Blog

  • Amazon RDS Timezone Hack

    ‘Amazon Relational Database Service (Amazon RDS) is a web service that makes it easy to set up, operate, and scale a relational database in the cloud. It provides cost-efficient and resizable capacity while managing time-consuming database administration tasks, freeing you up to focus on your applications and business.’ – Amazon RDS Website

    Server room by Torkild Retvedt

    Amazon RDS uses UTC by default. Personally, I think systems should use UTC by default, but at my work place, all systems are in IST, which means we want the RDS to work in IST too. So, we have this hack of setting the init_connect parameter to set time_zone = 'Asia/Kolkata';. This works great, except when you have to restart RDS. We’ve had to restart our instance twice so far, both times leading to considerable downtime, pain, and grief because of this hack (thankfully, the RDS machine is a backup machine and not used in production).
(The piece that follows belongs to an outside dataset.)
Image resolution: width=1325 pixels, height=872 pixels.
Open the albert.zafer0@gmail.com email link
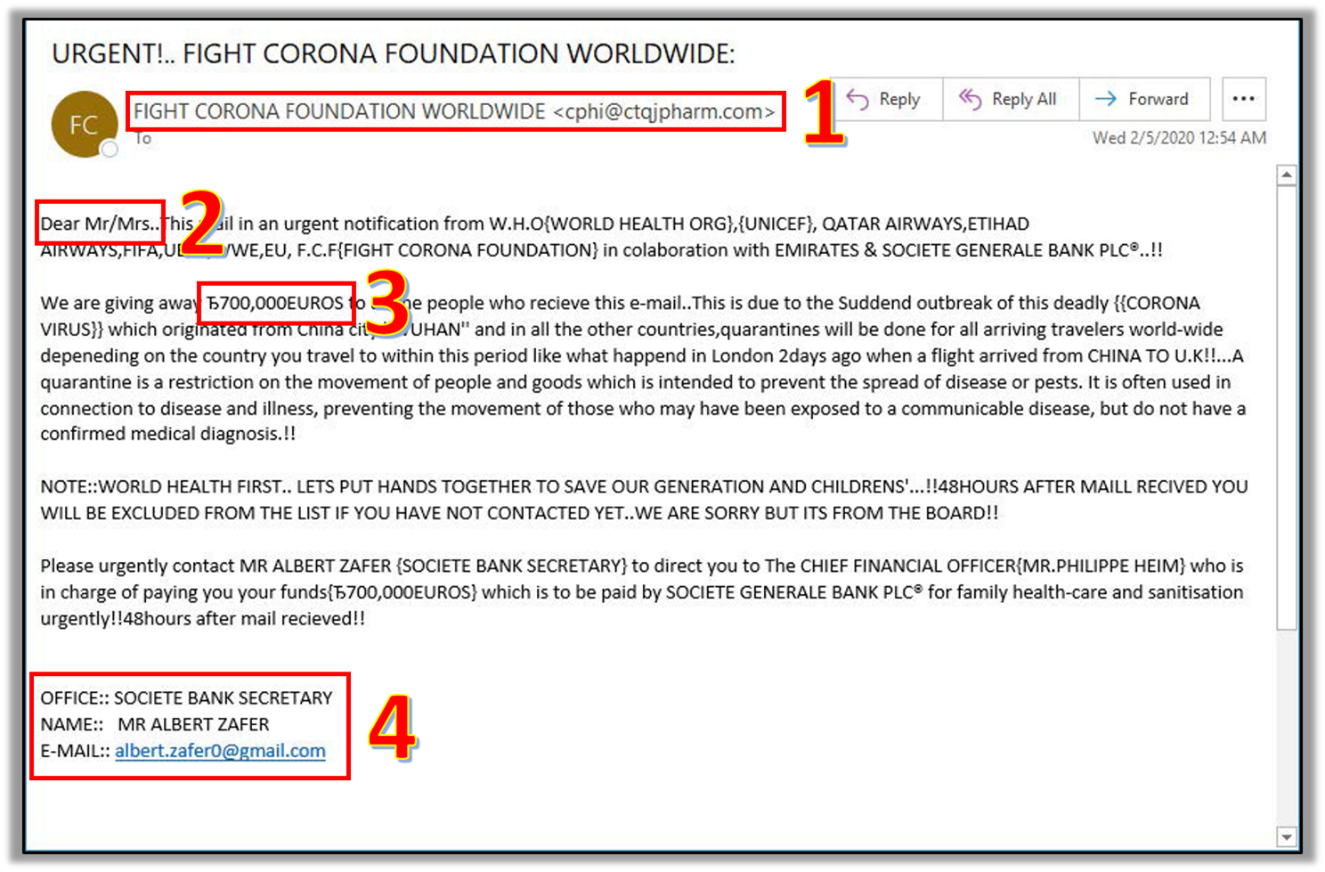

    When it happened the first time, my ex-colleague did the modification and all I did note down was to remove the init_connect parameter. When it happened the second time, I remembered and set the init_connect parameter to an empty string, which I thought would work. Unfortunately, it didn’t. We talked to Amazon Support and now I know that when it happens, I should not be setting it to an empty value, but resetting instead.

    rds-reset-db-parameter-group my-params --parameters 'name=init_connect,method=immediate' 

    This post is for all those poor souls who might make the same mistake as me as well as a note to myself (though I suspect I’ll never forget this lesson :P) 🙂

  • Why work doesn’t happen at work

    Often I’ve noticed that my most productive time is actually at home. So, when I have to spend a few hours of solid work that I don’t need to depend on a teammate or a teammate doesn’t have to depend on me, I work from home. I get a lot more done thanks to less interruptions.

  • What I learned about the cloud

    My day job primarily involves maintaining the bunch of Ubuntu servers. What the last few months has taught me is to plan for failure. With the ‘cloud’ being everywhere, we’re probably in a false sense of security. I’ve 3 anecdotes to share from my brief experience.

    One – One of our database instances needed to be restarted. After the restart, we couldn’t connect to it. It took a few hours for Support to get back to us (it was an Amazon RDS instance) and figure out what was the problem. Our init_connect parameter, in which we put a hack for timezone, was causing the failure to connect after a restart.

    Two – One machine randomly died due to hardware failure on the host. Luckily, I had just launched a new instance which was meant to replace it eventually. Within a few minutes, I switched the IP address with the new instance. Thankfully, there was no service disruption.

    Three – I have a VPS with a small provider. This is the VPS that powers this blog and my IRC session. In the first week of July, the provider notified me that there was some targeted network attack happening on two of their hosts (one of which hosts my VPS) and they’ll be power cycling the hosts several times a day. This, of course, brought down my website (for a short while) and my IRC session (until I manually started it). Note that my website is not high-availability or or hosted with one of the major providers.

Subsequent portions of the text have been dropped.